It’s all become very complex and clunky (a sure sign that there is something wrong), and multivariate analysis often assumes that each of the variables is independent, even though they usually are not. In an attempt to redress this situation (termed multicollinearity) statisticians introduced the interaction term function, what Nisbet, Elder and Miner in their book ‘Handbook of Statistical Analysis and Data Mining Applications’ termed a ‘magnificent kludge’. It’s all starting to look like the complex models of planetary movement prior to the revelation that the Earth orbits the Sun rather than the converse – a simple ellipse will suffice to describe planetary motion, instead of many circles within circles.

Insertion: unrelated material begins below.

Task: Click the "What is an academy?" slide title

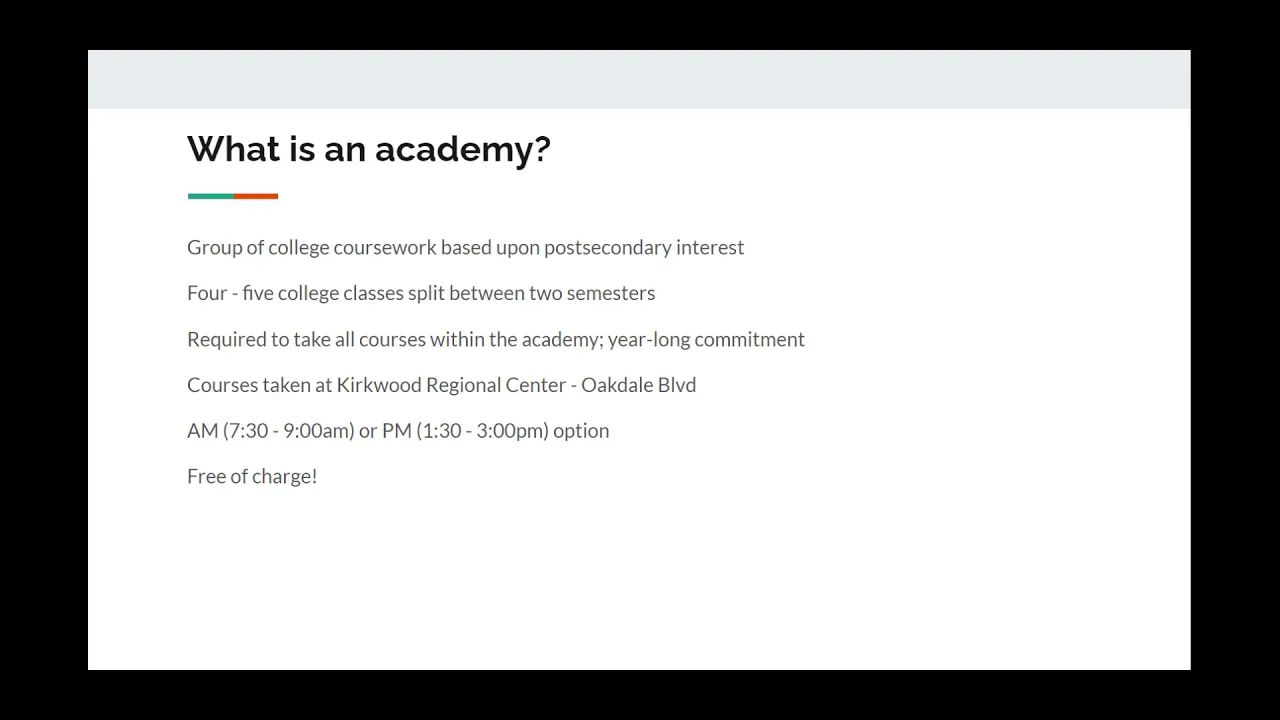Action: pos(369,150)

Despite these reservations and weaknesses the statistical approach has been beaten into a shape that does often produce good results. But there are many, many potholes.
Data mining on the other hand makes no assumptions about distributions, metrics or any other artificially imposed measures of the data. The typical data mining algorithm simply ploughs through the data looking for patterns, and its primary weakness is that it will find patterns in abundance – those that are trivial, unusable, simply incorrect, and of course those that are extremely useful and create great insights. This is a bottom-up approach – if 300 instances of data show a certain behaviour then maybe all instances with similar attribute values will too. Various tests are used to validate whether this indeed the case, cross-validation techniques being the most common. Some data mining techniques (decision trees, nearest neighbour) will provide strong visual insights while others (neural networks) provide none at all.

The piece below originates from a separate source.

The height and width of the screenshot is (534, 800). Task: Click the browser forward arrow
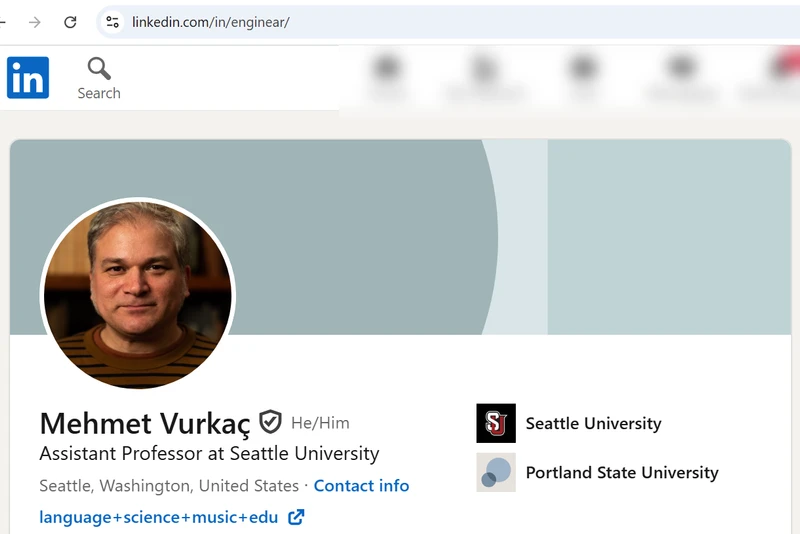pos(34,22)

Much research into machine learning techniques is ongoing and over the last decade ensemble methods have largely revolutionised our understanding of how to construct powerful predictive models. These techniques are often counter intuitive (which is always a signal that something interesting is happening), and many weak models can often be combined to outperform a single strong model. Throwing random variations at the learning algorithms can also produce stunningly accurate composite models.
Some commentators have gone as far as suggesting that classical analytical techniques are as good as dead. In reality there is room for both, but the advantage always comes from new technology developments, and globally the eyes are on machine learning – much to the annoyance of the statistics community.